哭了一阵子,廖冰旋断断续续地说了刚才那一幕。
楚之洋道:“妈的,这个吕乐山也太不像话了,我叫人剁了他去。”
欧升达也装作义愤填膺,说:“明天我去找他,这人怎么这么无情?”
两个人谴责了一会儿吕乐山,廖冰旋慢慢停止了哭泣。过了一会儿,她幽幽地道:“算了,你们也别去找他,我也算害了他,他以后恐怕也不敢在这里出现了。”
“好像你还很同情他啊。”楚之洋问。
廖冰旋回答:“他也不容易,为了生活,要使出全身解数逗女人开心。”
欧升达道:“他这也是玩火自焚,搞的女人太多了,怎么样?没吓着你吧?”
廖冰旋白了一眼欧升达:“你说呢?”
欧升达轻笑:“算了,都过去了。还好,你们之间就是玩玩而已。”
廖冰旋摇摇头:“唉,也许这就叫覆水难收,失去的会是无法衡量的。”
欧升达问:“你不是对他动了真感情吧?”
廖冰旋擦干眼泪:“我们根本没有动过感情。”
“什么?”两个男人大吃一惊。
“以为我跟他上过床了是吧?”廖冰旋平静了许多,说话也恢复了往日的优雅。
两个男人不好意思地低下了头。
“其实,从一开始我就知道他是什么人。我是一个成熟的女人,我知道该怎样对自己的行为负责。我能允许自己找个情人,但是还没有到要找个鸭子的程度。”廖冰旋端起酒杯,轻抿了一小口。
“对不起,是我小人了。”欧升达红着脸道。
“是吗?”廖冰旋瞟了欧升达一眼,看不出喜怒。
“那你为什么还要跟他在一起?”楚之洋问。
廖冰旋把杯子放在桌子上,慢慢地旋转着:“他很善解人意,说的话也很让我舒服。”
“哦?”欧升达给她手里的酒杯满上。
“他很懂男人,就在刚才,我们在吃饭的时候,他还给我分析了你。”廖冰旋看着欧升达。
“哦?”欧升达很吃惊。他不知道在那个吃软饭的男人眼里,自己是个什么形象?
廖冰旋慢慢地说:“他说,你是一个很传统的人,不管你怎样地放浪形骸,你的内心都会有一个人,那就是你相濡以沫的妻子。

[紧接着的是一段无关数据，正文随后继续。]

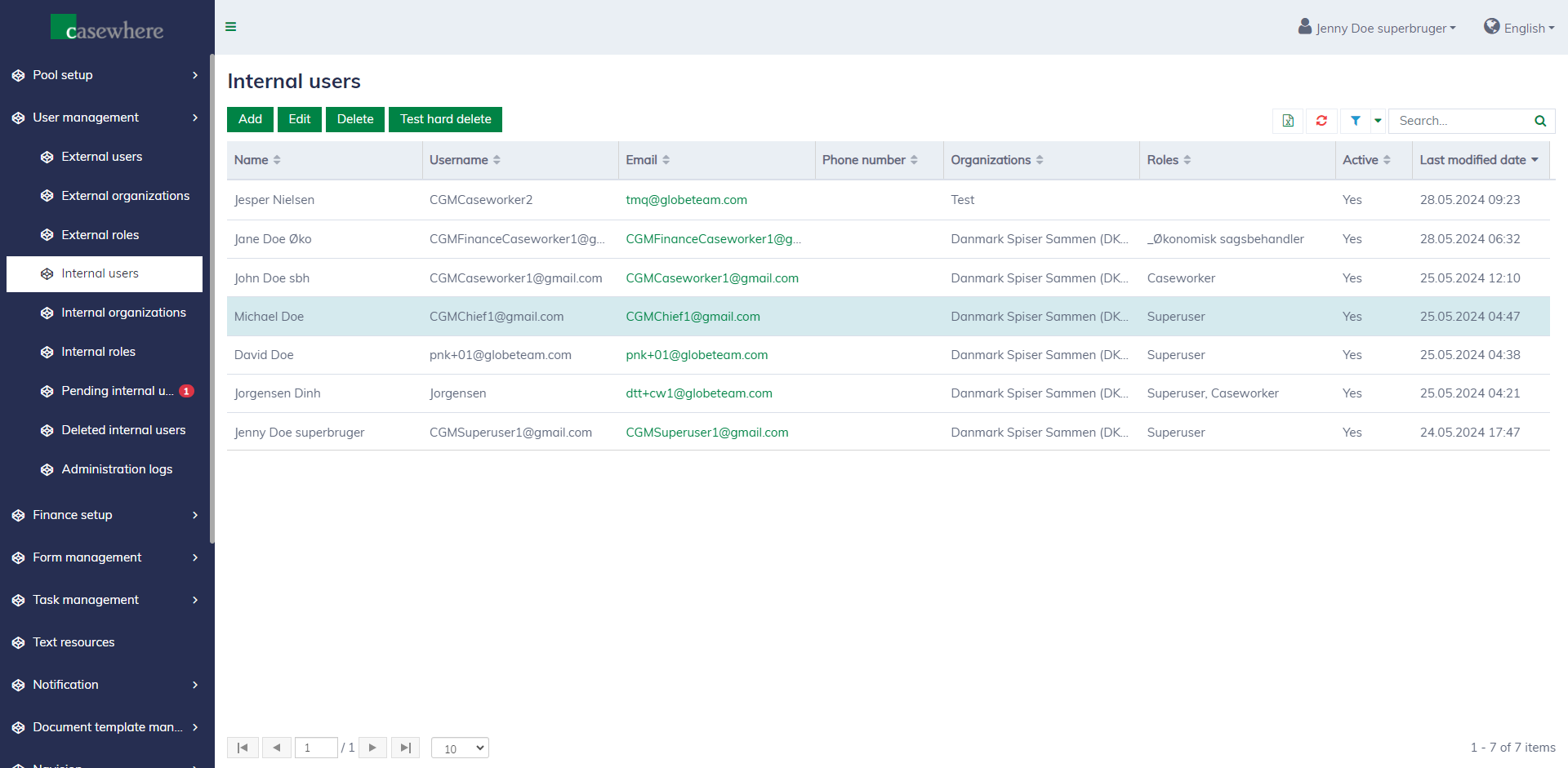The height and width of the screenshot is (768, 1568).
Task: Open the English language dropdown
Action: [x=1520, y=28]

像我这样的女人,不管跟你有了怎样的感情,到最后都会发现,自己是永远无法代替你的妻子的,不论如何努力可能最终也无法占据你的内心。”
“嗯?”欧升达直起身体。
“所以,对于我来说,那只能去怪自己爱上了一个不该爱的人。吕老师告诉我,跟你这样的男人发生感情,不管两个人相距多远,你总是会看着我,因为你所承 受''的已经够多了。这样的爱情不是不可以开始,而是一旦开始就把自己陷入了一种痛苦的境地。如果我们真的能到对方的心里去看看也许会确定一个答案,但是我们没有那样的神通广大。”她的眼泪又流了下来。
欧升达没有说什么,只是默默地递过纸巾。廖冰旋没有接,却顺势握住欧升达的手。
欧升达看了一眼楚之洋,不知道什么时候,他已经悄然离去。
爱着一个人和要刻意与她保持距离本身就是一个悖论。欧升达浑身一紧,也握住了廖冰旋的手。
“你知道吗,最近我很多次开车去你家门外,远远地看见你跟乐枫在院子里散步,或者看见你们卧室的灯光开了又关,这样的滋味很不好受。”她道。
欧升达心里酸酸涩涩的。
他声音低得几乎自己都听不见:“旋子,你是一个非常聪明非常优雅的女人,我刻意地离开你不是你的原因,是我自己的原因。我非常欣赏你,可是,我不能离开我的家庭,所以,只能不跟你接触。”
“我明白,就因为你这样,我才越觉得你好。”廖冰旋道。
“别这样,我不值得你这样。”欧升达想抽回自己的手,但是没有抽动。
廖冰旋急切地说:“升达,我不会影响你的家庭的,你可以把家庭放在第一,把我放在第二。你是一个好男人,我不能让你背负抛妻弃子的罪名。我只是想,你把你的爱分给我一点点而已。”
“不,当初我错了,现在不能再错下去了。旋子,你听我说,你也不能总这么飘着,你还是跟张自江复婚吧?”欧升达道。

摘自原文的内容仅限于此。